By Sean Murphy, Matt Hollingsworth, and Todd Klein
Batman: White Knight is the comic book we need right now. Ok, so you might not want it or think you need it, but rest assured this book and the treatment is gets from Sean Murphy is exactly the book comic fans, especially cynical Batman fans, need. This story showcases corruption and vigilantism as the true villains of Gotham, the true suppressors of the lower and middle class. Crime became the best way for the wealthy and the elite to profit off of the poor, and this all was best exemplified with the public’s fascination with Batman and villainization of the Joker. The first issue showed the beginning of the Joker’s, excuse me, Jack Napier’s plan. He wants Batman’s attention, he too is obsessed with the Bats, so he begins to show Batman how much they need each other. We see the public begin to turn on the GCPD, Bats, and sympathize with the poor Joker and the second issue just takes his plan to the next level. We see Jack in court, painting his experience with the GCPD, Arkham Asylum, and Batman with himself as a victim and scapegoat. Then, his plan takes shape with the help of his ultimate support system Harley Quinn, aka Harleen Quinzel, and some great scheme to team up with all the ultimate super villains.
Sean Murphy impressed us all with his previous Batman miniseries, Batman/Scarecrow: Year One and now he has completely outdone himself with this fresh take on our caped crusader and his ultimate nemesis. Murphy takes on double duty as both artist and writer for this series, and this second issue shows off why he is the perfect creator to bring this particular story to life. The beautifully creepy cover and colors are from Matt Hollingsworth with letters from Todd Klein. It seems like a story that could happen in our current state, with the mixing of social media and social causes all influencing public opinions and politics. Murphy paints a scary accurate picture that may hit a little too close to home for some.
There’s something beautiful about how the dialogue and the panels combine to really portray Jack Napier either becoming “woke” or diving deeper into his obsession with the Batman. Murphy seems to drop little hints throughout with his art that this Jack Napier may be the Joker’s biggest guise yet, like maybe this is his own version of a costume or disguise. You as the readers almost buy what this Jack Napier is selling, until he and Harley seem up to their old ways as they meet up with some familiar faces in the last panels. Ok, he is giving back to the community putting a library in Backport with his earnings from his lawsuit against the GCPD. But, can that make up for mind controlling some super villains? Guess we will have to wait for the next issue to know for sure.
This issue does a lot to explain the relationship not only between the Joker and Batman, but also sheds light on what happened between Joker and Harley. Batman: White Knight #2 feels like a love note to Harley Quinn, no really Harleen Quinzel. Let’s be specific, because we are not talking about the Harley Quinn wearing ripped fish nets, with catch phrases plastered across her chest and tons of tattoos and hair dye that you may see in various medias. No, Murphy seems to go out of his way to make sure the readers know this is Harleen Quinzel, the psychiatrist from Arkham who fell in love with the Joker while he was her patient. Perhaps she is the greatest victim of the Joker, giving up everything for the man who can never love her like she wants. Murphy gives new breathe and appreciation for this character, perhaps adding depth and self worth to a woman who is usually portrayed as a weak follower. Murphy takes us down a stroll down some pretty familiar paths with the Joker and Batman, giving new context showing Harley’s view point and her side of everything. This side story alone makes me, as woman comic book lover, appreciate what Murphy is doing on a personal level. He is throwing aside the sexualized depiction of a character that won over Batman fans initially with her utter devotion to the Joker.

__Data supplied__
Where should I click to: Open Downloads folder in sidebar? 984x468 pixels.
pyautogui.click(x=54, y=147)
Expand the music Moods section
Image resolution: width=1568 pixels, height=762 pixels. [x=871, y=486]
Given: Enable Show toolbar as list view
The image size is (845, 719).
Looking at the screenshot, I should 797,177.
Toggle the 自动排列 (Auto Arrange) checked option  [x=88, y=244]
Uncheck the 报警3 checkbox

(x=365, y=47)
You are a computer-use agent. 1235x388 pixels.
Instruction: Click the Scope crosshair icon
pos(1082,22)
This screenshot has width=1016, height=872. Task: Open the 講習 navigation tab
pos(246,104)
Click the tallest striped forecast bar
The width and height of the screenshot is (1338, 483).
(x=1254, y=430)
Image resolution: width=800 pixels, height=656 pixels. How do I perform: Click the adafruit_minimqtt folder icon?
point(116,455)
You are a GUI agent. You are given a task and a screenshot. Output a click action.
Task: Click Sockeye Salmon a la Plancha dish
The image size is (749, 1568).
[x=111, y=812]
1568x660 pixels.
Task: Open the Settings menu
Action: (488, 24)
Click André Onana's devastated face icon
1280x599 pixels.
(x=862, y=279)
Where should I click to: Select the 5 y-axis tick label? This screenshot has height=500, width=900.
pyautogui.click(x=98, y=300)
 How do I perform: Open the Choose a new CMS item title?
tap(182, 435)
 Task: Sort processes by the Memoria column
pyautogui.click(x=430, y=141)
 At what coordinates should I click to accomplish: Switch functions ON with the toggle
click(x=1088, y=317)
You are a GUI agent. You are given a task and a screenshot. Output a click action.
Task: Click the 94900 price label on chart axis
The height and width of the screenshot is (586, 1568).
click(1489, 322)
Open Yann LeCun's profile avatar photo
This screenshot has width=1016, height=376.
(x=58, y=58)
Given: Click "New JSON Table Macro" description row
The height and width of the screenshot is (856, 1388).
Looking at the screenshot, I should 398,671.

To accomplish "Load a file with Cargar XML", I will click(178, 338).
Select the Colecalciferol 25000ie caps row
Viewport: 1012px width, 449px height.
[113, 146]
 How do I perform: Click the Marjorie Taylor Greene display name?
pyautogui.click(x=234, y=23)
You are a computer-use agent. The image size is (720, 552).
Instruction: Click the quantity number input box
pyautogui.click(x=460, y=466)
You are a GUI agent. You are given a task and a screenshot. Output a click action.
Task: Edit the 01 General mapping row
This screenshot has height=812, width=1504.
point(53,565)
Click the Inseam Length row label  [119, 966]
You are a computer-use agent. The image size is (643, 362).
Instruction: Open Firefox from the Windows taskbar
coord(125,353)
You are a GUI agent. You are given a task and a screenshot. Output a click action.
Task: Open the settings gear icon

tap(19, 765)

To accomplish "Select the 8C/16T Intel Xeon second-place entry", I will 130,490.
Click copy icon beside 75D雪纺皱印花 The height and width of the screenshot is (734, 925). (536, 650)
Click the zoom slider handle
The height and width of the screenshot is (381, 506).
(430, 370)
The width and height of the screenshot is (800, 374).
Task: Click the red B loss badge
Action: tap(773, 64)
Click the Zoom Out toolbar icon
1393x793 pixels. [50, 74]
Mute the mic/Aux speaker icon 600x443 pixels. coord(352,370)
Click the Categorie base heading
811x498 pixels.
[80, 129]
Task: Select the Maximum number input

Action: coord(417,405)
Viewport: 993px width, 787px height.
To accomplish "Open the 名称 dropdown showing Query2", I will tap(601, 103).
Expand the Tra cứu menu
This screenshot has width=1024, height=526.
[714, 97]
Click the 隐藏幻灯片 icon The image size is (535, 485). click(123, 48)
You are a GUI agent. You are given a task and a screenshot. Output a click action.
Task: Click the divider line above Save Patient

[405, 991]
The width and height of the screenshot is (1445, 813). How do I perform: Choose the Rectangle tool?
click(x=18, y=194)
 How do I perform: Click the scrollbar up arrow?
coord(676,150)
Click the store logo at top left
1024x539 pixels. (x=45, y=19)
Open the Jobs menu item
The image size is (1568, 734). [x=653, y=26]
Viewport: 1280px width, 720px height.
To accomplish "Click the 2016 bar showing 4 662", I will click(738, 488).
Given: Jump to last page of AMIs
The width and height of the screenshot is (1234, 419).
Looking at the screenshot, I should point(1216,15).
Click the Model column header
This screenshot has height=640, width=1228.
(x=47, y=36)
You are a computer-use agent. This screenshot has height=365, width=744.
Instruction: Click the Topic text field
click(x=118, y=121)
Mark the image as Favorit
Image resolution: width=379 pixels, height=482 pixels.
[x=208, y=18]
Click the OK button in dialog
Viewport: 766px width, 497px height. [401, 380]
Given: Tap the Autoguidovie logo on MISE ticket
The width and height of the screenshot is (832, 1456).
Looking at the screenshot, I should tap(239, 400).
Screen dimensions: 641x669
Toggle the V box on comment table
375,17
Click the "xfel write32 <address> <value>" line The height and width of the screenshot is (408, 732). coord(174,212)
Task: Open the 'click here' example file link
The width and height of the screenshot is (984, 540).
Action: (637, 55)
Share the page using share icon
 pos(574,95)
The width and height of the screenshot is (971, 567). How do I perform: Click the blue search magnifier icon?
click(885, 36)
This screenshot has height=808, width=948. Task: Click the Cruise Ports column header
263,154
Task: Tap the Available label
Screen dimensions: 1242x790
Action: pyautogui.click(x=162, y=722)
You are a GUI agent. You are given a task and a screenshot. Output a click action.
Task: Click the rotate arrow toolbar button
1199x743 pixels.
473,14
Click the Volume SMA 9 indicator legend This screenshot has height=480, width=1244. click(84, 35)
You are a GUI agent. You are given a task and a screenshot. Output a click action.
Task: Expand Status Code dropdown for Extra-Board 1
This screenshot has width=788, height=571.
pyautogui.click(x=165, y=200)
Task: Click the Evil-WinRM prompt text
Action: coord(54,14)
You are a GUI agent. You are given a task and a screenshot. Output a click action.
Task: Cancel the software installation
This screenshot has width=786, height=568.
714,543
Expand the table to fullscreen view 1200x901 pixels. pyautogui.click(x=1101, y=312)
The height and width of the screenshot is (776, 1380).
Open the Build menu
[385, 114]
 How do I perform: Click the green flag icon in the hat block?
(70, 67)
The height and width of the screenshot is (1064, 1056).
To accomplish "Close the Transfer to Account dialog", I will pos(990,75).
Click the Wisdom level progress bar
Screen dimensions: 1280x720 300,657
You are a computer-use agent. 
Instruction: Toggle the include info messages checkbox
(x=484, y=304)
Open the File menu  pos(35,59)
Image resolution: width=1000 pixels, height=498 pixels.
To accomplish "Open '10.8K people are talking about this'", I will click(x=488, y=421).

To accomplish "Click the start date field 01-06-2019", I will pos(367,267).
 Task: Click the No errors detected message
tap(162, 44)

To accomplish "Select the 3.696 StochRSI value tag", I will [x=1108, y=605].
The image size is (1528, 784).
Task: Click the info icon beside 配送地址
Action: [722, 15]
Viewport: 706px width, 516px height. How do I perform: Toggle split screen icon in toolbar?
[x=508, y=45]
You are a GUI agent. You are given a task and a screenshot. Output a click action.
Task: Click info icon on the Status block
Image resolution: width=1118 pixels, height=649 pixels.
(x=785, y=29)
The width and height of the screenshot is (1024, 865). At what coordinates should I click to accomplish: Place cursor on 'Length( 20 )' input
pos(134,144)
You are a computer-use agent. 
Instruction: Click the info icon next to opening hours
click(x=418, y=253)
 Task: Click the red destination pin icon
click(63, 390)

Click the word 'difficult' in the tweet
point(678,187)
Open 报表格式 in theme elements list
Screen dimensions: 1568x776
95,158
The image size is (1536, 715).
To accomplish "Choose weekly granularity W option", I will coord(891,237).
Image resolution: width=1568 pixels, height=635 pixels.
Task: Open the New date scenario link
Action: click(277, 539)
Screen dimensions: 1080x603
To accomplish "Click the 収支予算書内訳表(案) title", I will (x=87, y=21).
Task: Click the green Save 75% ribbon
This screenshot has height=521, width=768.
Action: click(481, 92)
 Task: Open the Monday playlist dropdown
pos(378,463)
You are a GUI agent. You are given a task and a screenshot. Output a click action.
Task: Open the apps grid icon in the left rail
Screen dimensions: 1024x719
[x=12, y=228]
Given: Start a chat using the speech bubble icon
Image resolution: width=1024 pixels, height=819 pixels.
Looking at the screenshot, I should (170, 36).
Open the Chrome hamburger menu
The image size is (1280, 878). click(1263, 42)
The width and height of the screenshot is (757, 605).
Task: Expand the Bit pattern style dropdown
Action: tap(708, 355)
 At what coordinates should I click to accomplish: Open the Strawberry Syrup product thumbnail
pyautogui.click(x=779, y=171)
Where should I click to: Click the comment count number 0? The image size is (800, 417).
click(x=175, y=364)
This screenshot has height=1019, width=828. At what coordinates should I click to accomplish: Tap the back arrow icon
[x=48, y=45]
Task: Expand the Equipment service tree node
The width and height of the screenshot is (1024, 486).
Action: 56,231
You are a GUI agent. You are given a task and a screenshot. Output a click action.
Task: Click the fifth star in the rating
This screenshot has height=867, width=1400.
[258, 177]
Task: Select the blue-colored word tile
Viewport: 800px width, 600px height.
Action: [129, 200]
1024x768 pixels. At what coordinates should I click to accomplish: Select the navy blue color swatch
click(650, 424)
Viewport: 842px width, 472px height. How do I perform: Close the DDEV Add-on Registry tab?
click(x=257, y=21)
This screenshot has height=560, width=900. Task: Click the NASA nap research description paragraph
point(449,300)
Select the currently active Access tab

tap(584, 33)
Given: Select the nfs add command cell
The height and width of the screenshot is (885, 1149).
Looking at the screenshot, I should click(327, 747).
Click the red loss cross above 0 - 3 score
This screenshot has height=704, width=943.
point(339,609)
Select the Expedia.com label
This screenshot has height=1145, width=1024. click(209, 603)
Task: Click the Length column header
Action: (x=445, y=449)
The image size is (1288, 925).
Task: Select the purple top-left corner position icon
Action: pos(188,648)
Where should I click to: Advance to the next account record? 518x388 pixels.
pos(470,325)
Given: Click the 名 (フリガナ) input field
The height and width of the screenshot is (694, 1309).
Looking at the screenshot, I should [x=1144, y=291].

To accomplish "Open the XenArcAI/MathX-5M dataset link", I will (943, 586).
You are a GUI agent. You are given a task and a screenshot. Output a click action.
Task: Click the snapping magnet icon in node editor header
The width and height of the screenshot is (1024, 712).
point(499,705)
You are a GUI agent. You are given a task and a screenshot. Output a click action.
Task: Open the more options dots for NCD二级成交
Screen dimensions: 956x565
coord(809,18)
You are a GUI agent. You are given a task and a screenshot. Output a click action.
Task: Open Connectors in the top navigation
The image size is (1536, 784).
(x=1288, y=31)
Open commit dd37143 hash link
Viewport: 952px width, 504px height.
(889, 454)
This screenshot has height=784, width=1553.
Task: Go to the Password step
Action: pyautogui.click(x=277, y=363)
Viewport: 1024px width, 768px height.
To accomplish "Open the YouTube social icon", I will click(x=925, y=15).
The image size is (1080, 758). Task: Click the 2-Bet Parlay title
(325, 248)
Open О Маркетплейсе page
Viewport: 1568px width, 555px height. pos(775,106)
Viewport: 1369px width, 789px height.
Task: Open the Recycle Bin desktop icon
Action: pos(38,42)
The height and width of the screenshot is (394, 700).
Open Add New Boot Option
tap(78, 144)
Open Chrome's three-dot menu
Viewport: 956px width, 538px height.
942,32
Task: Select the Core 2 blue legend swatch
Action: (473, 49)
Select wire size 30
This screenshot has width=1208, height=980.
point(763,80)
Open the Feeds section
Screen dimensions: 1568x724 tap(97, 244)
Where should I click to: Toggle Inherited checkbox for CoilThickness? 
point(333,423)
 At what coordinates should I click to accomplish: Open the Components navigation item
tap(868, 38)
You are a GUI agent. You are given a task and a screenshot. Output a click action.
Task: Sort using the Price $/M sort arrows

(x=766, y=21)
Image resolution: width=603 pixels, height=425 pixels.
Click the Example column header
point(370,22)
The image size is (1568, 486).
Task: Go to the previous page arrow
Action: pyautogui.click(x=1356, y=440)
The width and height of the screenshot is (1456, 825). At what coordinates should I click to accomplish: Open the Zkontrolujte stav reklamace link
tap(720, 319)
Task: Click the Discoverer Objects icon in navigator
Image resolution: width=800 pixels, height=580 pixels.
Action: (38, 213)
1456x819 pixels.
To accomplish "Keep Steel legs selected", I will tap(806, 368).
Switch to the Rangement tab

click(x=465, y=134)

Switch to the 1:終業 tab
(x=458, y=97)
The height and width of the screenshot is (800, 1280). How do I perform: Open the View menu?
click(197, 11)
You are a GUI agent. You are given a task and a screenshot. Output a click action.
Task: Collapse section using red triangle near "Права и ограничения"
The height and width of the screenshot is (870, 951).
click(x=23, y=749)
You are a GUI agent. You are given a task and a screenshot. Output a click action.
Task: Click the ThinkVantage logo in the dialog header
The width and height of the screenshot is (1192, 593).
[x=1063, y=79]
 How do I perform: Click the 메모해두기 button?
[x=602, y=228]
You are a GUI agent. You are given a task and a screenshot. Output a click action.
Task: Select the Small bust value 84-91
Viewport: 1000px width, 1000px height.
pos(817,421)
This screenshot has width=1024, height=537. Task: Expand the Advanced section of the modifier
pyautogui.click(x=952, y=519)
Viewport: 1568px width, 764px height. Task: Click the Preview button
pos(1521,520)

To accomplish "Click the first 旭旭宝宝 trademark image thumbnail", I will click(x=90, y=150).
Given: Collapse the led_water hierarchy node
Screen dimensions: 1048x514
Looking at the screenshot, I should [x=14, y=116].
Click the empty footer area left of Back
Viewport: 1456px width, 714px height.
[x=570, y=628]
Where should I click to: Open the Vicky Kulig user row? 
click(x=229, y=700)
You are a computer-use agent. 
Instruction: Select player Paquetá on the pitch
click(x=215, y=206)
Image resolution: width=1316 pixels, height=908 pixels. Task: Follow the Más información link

__Problem set__
1. In the review, swap "Jack Napier" for "Jack" in the part that begins at the words "There’s something beautiful" and stops after "know for sure.".
2. According to the review, where does Jack Napier put a library?
3. List the people the review credits as the creators of Batman: White Knight.
The lines come from a different source than the review.

__Answers to this exercise__
1.
There’s something beautiful about how the dialogue and the panels combine to really portray Jack either becoming “woke” or diving deeper into his obsession with the Batman. Murphy seems to drop little hints throughout with his art that this Jack may be the Joker’s biggest guise yet, like maybe this is his own version of a costume or disguise. You as the readers almost buy what this Jack is selling, until he and Harley seem up to their old ways as they meet up with some familiar faces in the last panels. Ok, he is giving back to the community putting a library in Backport with his earnings from his lawsuit against the GCPD. But, can that make up for mind controlling some super villains? Guess we will have to wait for the next issue to know for sure.

2. In Backport.

3. Sean Murphy, Matt Hollingsworth, Todd Klein